The Open Science Centre will assist you if needed!

Storing data for your own future use

If you plan to reuse the data collected for your thesis – containing personal data – for an article or dissertation, the primary solution is to anonymise the data after your thesis is completed.

• This way, you will not retain any data containing personal information!

If anonymisation is impossible and you intend to keep data containing personal information for reuse, you must address issues related to informing the participants, agreements on data rights, and secure storage.

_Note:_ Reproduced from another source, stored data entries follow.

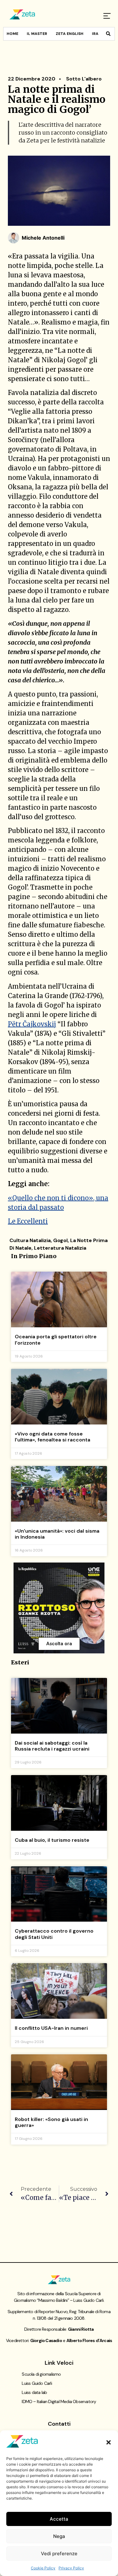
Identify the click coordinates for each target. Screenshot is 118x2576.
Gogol (60, 1240)
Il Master (37, 33)
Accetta (59, 2519)
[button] (108, 2442)
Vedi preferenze (59, 2554)
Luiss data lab (34, 2392)
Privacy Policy (71, 2568)
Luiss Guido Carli (37, 2383)
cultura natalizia (30, 1240)
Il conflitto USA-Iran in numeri (51, 2028)
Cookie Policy (43, 2568)
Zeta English (69, 33)
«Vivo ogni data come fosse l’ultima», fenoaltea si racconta (52, 1436)
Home (12, 33)
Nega (59, 2536)
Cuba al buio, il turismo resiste (52, 1840)
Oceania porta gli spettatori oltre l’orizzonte (56, 1339)
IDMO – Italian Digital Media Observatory (59, 2401)
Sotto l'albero (84, 78)
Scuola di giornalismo (41, 2374)
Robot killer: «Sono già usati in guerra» (51, 2122)
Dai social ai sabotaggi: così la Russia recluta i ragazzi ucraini (52, 1746)
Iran (96, 33)
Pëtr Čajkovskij (32, 1024)
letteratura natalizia (60, 1248)
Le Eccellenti (28, 1221)
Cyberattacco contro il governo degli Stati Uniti (54, 1934)
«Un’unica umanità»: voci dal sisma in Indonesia (57, 1534)
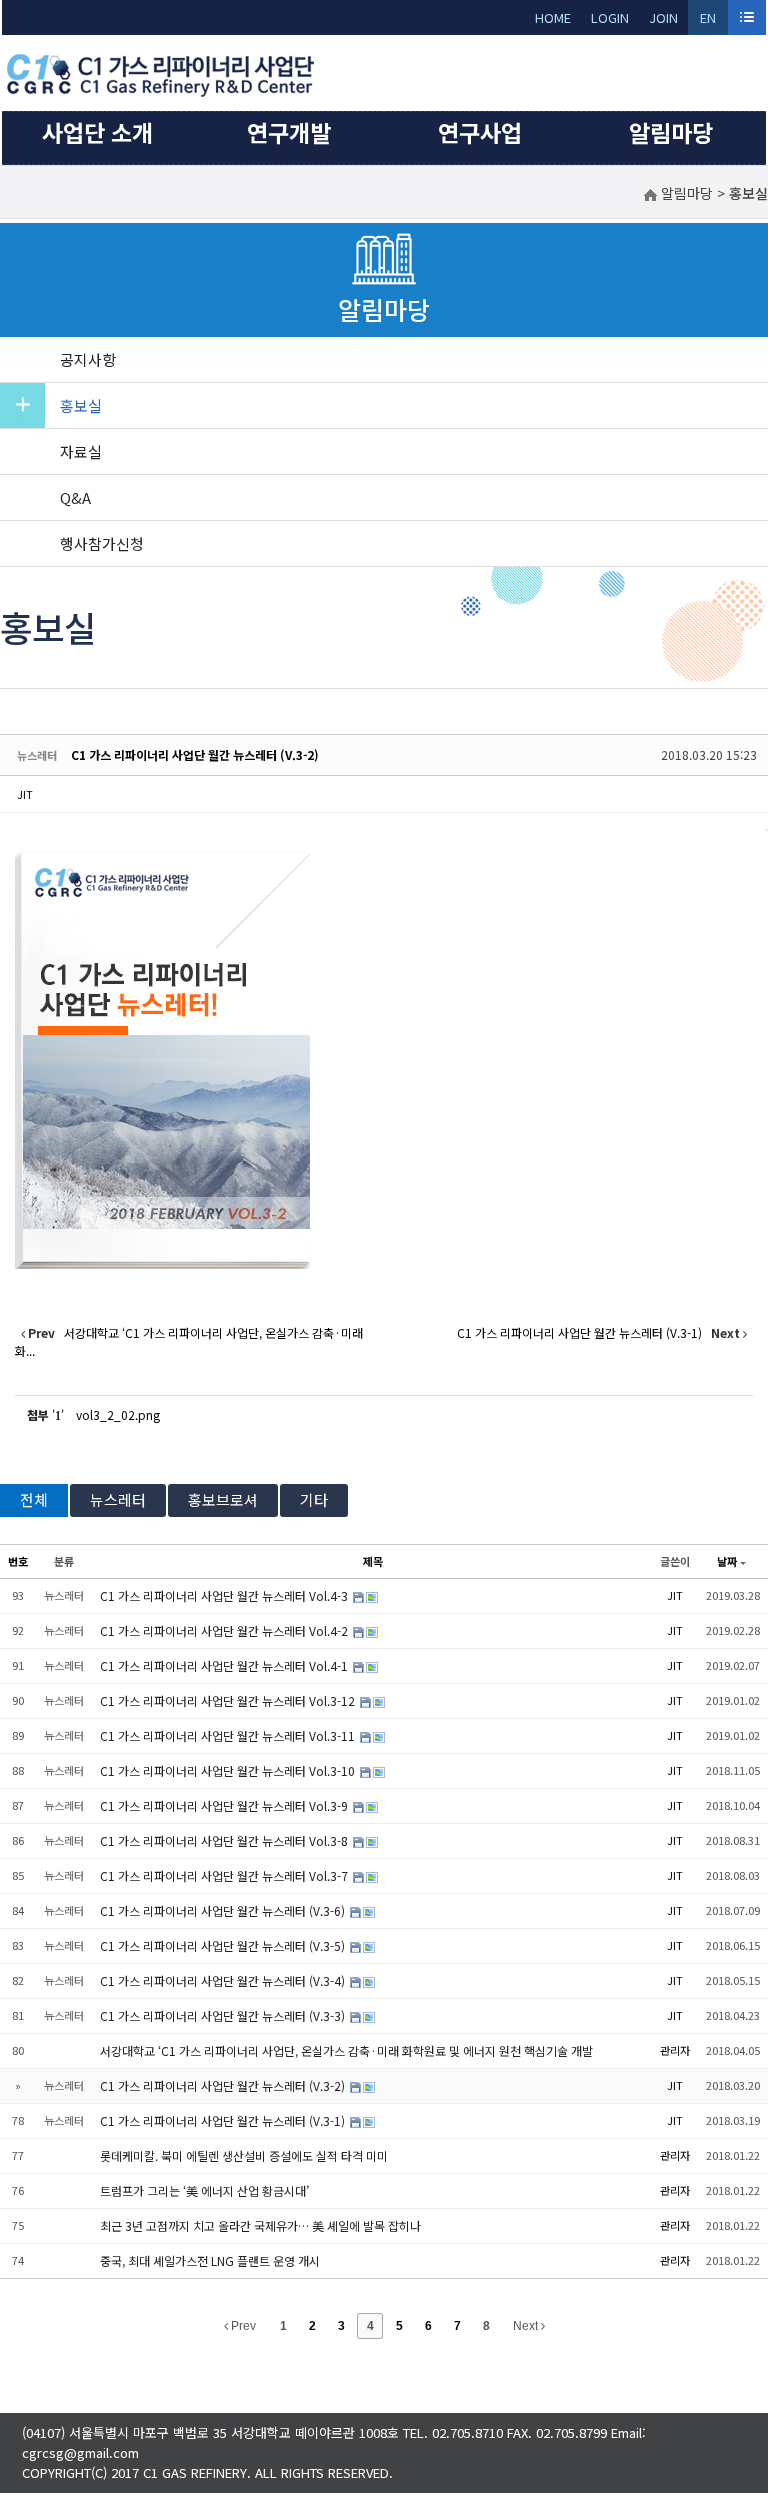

This must be done already during the data management planning stage.

Informing Participants

It is essential that participants are informed in the privacy notice and consent form about the purposes and lifecycle of the data.
If participants were told that the data will be used for the thesis and destroyed immediately after its completion, the data cannot later be reused for, e.g., a dissertation article.

• If the data will not be destroyed immediately, participants must be aware of this from the start.
• If the purpose of use changes after the you have informed the participants, participants must be informed again.
• Discuss with your supervisor whether your thesis is classified as scientific research and whether the legal basis for processing personal data can be considered public interest.
  • In this case, it is sufficient to inform participants about data reuse when collecting thesis data and ensure their consent for different purposes (e.g., thesis, article).
  • Consent obtained during the thesis stage remains valid for reuse unless withdrawn by the participant.
• If the legal basis for processing personal data in your thesis is consent (i.e., the thesis cannot be considered scientific research), and you plan to use the data for a dissertation article (which can be considered scientific research): choose both consent (for the thesis) and public interest scientific research (for the dissertation article) as legal bases.
• If this is a follow-up study, inform the participants: “This is a follow-up study. You will be contacted later unless you withdraw your consent to participate.”
  • Then, request consent for follow-up contact in the consent form.
  • In the thesis stage, state in the privacy notice that the data will be retained until a specified date for possible follow-up research and what personal data the retained dataset contains.
  • The data must be destroyed if the follow-up study does not start by the given date.
  • Later, when you contact the same participants again, provide detailed information about the follow-up study (information sheet and privacy notice), including what will happen to the data after the follow-up ends.
  • Note that follow-up contact may require retaining participants’ email addresses!

Agreeing on Rights

• If you are writing a thesis and collecting data with a partner, in collaboration with an organisation, or as part of a research group, make an agreement on data usage rights, including reuse.
• Read more in the learning material section: Rights Related to Data.

Data Storage

Secure storage of research data cannot be compromised after the thesis is completed.
If the data is not anonymised and/or not archived/opened/published, arranging secure and appropriate storage solutions is the responsibility of the student who collected the data and acts as the data controller.

• Check whether you can use solutions provided by the University of Jyväskylä during the transition from degree student to doctoral researcher. Can you arrange the transition so that your university credentials and access rights remain active without interruption?
• If an interruption in access rights is expected, check whether applying for alumni study rights could be a solution.
• If it is not possible to prevent an interruption in access rights, you must delete all datasets containing personal data from university network drives and environments (e.g., Webropol) before your access rights expire!